A Sole Proprietorship is a business entity in which one individual is responsible for the profits and losses of the business. There is no legal distinction between the owner and the business, therefore, the individual has unlimited liability. It is the oldest and most common form of business organization and is not subject to as much state or federal control as other business entities.
A Joint Venture is when two people or businesses join together for the purpose of sharing their ideas and profits in order to generate more revenue for their businesses, but there is no transfer of ownership in the transaction. Both parties have joint control over the business once they have contractually partnered together, and both typically share the same interests as well as profits and losses.

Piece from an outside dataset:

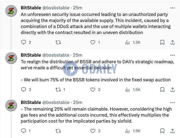Open BitStable profile from first tweet name
The image size is (180, 138).
[31, 8]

Mergers are the combinations of two companies to form a new company. This happens by one company acquiring the others assets, liabilities and profits of the other, causing the acquired company to cease to exist. There are several variations of mergers, for example, a “horizontal merger” occurs when two companies that are in direct competition and share the same products and target markets merge, and a “vertical merger” typically occurs between a customer and company or a supplier and company. Vertical mergers deal with the chain of distribution either toward the source of materials or to the consumer. Also, while not as popular, a “market extension merger” occurs when two companies that sell the same product in different markets merge together, and a “product extension merger” occurs when two companies that sell different but related products in the same market merge together. “Conglomeration” is when two distinct companies merge that have no common or related business areas.
Acquisitions are the purchase of one company by another without a new company being formed. They are only slightly different from mergers; during an acquisition, there is no exchange of stock or consolidation as a new company. Instead, the acquiring company purchases the acquisition in its entirety and absorbs it into its own business. This is often done by companies that have identified a need (market share, manufacturing capacity, materials sources, etc.) in their business, and acquire a company that has that specific needed capability.
Venture Capital Financing is generally considered to include an investment in a start-up business by an unrelated financing entity. It is a type of financing that may include an investment of private equity capital known as seed funding, intermediate funding, known as bridge funding, and may take place over several rounds of funding. Money for business can be generated through personal loans, bank loans or private investors, sometimes known as angel investors. These angel investors use their own capital to invest in a business venture, with an anticipated return on the investment.
The identification of suitable capital partners and the accurate valuations of the business are critical to a successful round of venture capital financing. Being well informed of the options for securing additional funding, and the risks and costs associated with that funding, allow a growing company to make the most prudent decisions.